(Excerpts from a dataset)
------------------------------------
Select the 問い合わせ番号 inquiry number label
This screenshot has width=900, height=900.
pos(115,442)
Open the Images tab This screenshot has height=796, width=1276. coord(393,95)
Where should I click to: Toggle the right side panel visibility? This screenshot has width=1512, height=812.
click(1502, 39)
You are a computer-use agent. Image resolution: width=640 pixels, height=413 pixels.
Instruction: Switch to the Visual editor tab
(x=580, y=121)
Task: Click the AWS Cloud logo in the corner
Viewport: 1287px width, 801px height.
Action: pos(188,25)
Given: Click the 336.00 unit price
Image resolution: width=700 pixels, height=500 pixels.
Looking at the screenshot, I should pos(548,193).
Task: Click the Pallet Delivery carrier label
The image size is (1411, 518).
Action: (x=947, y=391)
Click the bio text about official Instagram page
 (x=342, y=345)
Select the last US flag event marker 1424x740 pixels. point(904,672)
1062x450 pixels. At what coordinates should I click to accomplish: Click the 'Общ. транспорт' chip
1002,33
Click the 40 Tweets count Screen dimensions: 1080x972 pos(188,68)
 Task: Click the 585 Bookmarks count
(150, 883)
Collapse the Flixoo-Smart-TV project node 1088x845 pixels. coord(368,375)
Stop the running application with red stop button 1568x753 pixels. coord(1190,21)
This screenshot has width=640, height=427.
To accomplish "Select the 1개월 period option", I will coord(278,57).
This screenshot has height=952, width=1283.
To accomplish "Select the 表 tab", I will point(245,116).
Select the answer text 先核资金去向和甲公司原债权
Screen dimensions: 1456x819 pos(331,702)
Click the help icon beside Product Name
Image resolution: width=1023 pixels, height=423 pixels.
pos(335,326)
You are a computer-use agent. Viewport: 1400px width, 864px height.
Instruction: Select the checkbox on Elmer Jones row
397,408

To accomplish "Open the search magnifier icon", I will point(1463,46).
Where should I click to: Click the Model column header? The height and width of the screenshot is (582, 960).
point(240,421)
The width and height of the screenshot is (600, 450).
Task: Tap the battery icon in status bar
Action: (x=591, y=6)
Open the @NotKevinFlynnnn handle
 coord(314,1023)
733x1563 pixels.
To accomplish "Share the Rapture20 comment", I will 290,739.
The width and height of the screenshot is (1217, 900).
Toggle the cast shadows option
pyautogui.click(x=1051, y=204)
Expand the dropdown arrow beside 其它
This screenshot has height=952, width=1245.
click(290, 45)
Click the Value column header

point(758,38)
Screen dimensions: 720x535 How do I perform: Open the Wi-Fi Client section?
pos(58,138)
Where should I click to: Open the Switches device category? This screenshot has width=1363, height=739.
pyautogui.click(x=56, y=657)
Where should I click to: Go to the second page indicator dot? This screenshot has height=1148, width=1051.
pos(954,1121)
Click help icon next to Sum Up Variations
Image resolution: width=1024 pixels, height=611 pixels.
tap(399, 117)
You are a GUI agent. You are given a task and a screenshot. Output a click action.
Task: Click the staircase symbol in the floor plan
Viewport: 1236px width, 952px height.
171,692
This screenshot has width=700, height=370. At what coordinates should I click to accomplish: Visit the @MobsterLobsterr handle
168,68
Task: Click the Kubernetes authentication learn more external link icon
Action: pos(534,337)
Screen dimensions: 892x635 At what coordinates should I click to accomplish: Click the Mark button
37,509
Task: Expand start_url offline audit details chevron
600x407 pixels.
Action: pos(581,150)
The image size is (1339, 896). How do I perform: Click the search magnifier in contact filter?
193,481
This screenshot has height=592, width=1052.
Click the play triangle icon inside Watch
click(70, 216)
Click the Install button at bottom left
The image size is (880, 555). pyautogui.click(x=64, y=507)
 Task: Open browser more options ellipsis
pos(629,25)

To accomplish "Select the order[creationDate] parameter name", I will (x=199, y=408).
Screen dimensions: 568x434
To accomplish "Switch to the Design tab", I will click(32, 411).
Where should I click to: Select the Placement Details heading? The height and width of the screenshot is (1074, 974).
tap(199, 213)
------------------------------------
Every line above from the line with "Task: Click the 585 Bookmarks count" to the line with "This screenshot has width=640, height=427.", both included, must be reproduced exactly, and no other line may appear.

» **Written answer**
 Task: Click the 585 Bookmarks count
(150, 883)
Collapse the Flixoo-Smart-TV project node 1088x845 pixels. coord(368,375)
Stop the running application with red stop button 1568x753 pixels. coord(1190,21)
This screenshot has width=640, height=427.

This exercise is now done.